Can you elaborate on what you mean by "Giving up the malloc() interface"?

scott_s · on Aug 26, 2016

The API for malloc is very simple:

  void* malloc(size_t len);
  void free(void* ptr);

Basically, ask for an amount of memory, and give back a pointer to memory. But it does not allow you communicate anything but the amount on an allocation, and you can only give a memory pointer on freeing. If, for example, malloc had an interface like:

  void* malloc(size_t len, duration_t dur);
  enum duration_t { SHORT, MEDIUM, LONG};

One can imagine you could optimize based on the given hint. Once you open up one kind of hint, you can imagine many other kinds of things users could communicate explicitly to the memory allocator about the allocation and access patterns of their data.

All implementations of free also need to find the related metadata for the given pointer. We could also imagine an interface for free which required the user to maintain that, but could perhaps speed things up:

  void free(void* ptr, meta_t d);

Or, we could also imagine communicating how important it is to free this memory:

  void free(void* ptr, immediacy_t im);
  enum immediacy_t { IMMEDIATE, DELAYABLE };

In the latter case, maybe the memory allocator could put off doing delayable requests, and do them in a batch later. (Making it a bit more like garbage collection.)

I'm not sure any of these ideas would help, but the point is that because of the limited interface, we really can't explore them. We can, but then convincing the rest of the world to change such a basic building block of C code is quite hard.

MaulingMonkey · on Aug 27, 2016

> In the latter case, maybe the memory allocator could put off doing delayable requests, and do them in a batch later. (Making it a bit more like garbage collection.)

Amusingly, when I've used an IMMEDIATE/DELAYABLE style hint, it was for the opposite purpose: I had some batched deallocs that I would either delay (to spread out over multiple frames instead of handling as a single batch, to eliminate the framerate hitch we were getting), or perform immediately as a single batch (to achieve greater throughput when switching scenes as delayed deallocation was adding untenable amounts of overhead.)

> We can, but then convincing the rest of the world to change such a basic building block of C code is quite hard.

Changing such a fundamental building block if C is impossible.

However, providing a second alternative interface, for those applications which could really benefit from such fiddly high performance tweaks, already happens a good bit in games at least. Pool allocators, allocators with extra debug information, allocation of entirely different styles of memory (e.g. write combined memory for texture uploads)... lots of stuff out there.

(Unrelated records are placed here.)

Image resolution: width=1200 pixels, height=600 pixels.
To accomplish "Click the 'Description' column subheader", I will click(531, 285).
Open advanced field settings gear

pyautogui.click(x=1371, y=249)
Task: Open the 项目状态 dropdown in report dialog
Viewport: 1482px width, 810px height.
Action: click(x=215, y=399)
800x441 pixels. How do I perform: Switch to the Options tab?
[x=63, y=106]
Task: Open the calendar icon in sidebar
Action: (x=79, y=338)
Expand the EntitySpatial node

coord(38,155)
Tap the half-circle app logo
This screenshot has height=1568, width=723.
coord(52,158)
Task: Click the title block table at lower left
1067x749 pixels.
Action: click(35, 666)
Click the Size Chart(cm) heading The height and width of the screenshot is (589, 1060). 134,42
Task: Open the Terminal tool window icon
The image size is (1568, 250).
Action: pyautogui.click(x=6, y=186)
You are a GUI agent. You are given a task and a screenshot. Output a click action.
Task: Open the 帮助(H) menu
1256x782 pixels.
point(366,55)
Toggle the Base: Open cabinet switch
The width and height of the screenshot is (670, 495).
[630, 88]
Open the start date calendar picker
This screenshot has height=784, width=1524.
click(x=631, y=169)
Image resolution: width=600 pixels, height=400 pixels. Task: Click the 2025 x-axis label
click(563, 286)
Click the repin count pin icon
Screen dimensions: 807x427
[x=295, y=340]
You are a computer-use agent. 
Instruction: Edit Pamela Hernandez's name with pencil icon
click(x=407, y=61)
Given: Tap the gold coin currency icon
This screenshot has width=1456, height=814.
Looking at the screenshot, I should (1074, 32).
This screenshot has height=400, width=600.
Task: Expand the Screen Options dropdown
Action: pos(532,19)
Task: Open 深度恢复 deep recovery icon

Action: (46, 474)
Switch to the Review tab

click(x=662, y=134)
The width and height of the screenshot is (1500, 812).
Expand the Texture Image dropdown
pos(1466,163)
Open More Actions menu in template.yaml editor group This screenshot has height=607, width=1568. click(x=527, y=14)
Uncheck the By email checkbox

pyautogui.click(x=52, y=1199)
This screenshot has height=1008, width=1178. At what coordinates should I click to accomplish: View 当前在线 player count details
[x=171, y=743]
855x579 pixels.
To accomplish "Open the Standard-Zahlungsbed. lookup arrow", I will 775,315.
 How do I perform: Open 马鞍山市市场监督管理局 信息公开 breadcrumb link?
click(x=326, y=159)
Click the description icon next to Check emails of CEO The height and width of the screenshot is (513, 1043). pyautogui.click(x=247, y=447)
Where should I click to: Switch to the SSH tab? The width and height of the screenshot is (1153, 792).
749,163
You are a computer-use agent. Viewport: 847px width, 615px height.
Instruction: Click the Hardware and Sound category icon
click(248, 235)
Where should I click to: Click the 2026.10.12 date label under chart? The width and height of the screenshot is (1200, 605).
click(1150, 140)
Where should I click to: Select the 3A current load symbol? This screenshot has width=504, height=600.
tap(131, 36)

Some low level graphics APIs now make you decide if e.g. you want to put shader constants in their own GPU buffers, or just interleave them into the command buffers themselves...

pcwalton · on Aug 26, 2016

jemalloc has an alternative API that allows specifying the size of the allocation: sdallocx [1].

[1]: http://www.canonware.com/download/jemalloc/jemalloc-latest/d...

Someone · on Aug 27, 2016

"jemalloc has an alternative API that allows specifying the size of the allocation"

I would like to see an API for malloc where you don't need to specify the size of the allocation :-)

For those who wonder: it takes additional flags specifying alignment, whether to zero memory, whether to store data in a thread-specific cache, or am arena to use.

vmorgulis · on Aug 26, 2016

Interesting idea.

Another way of improvement is to use alloca() for small local (to function) objects but there is no direct way to know if a variable is local or not (in C and C++ at least).

> We can, but then convincing the rest of the world to change such a basic building block of C code is quite hard.

I can be made with static analysis or binary instrumentation.

geocar · on Aug 27, 2016

> but there is no direct way to know if a variable is local or not (in C and C++ at least).

If you only have one stack, and the stack is at the top of memory and it grows down, you can:

    int onstackp(void*x){char a;return x>&a;}

vmorgulis · on Aug 27, 2016

That's so simple! Thank you a lot.

geocar · on Aug 26, 2016

malloc(sizeof(foo)) is slower than alloc_foo() because the latter can simply be a pointer increment, but there is no way to tell the malloc() interface that you're going to be doing nothing but allocating foo for a while.

malloc() can guess this with heuristics, but a good malloc() needs to perform well for a wide variety of use cases: Surely you can appreciate that balance has a cost that the specialised allocator simply doesn't have to pay.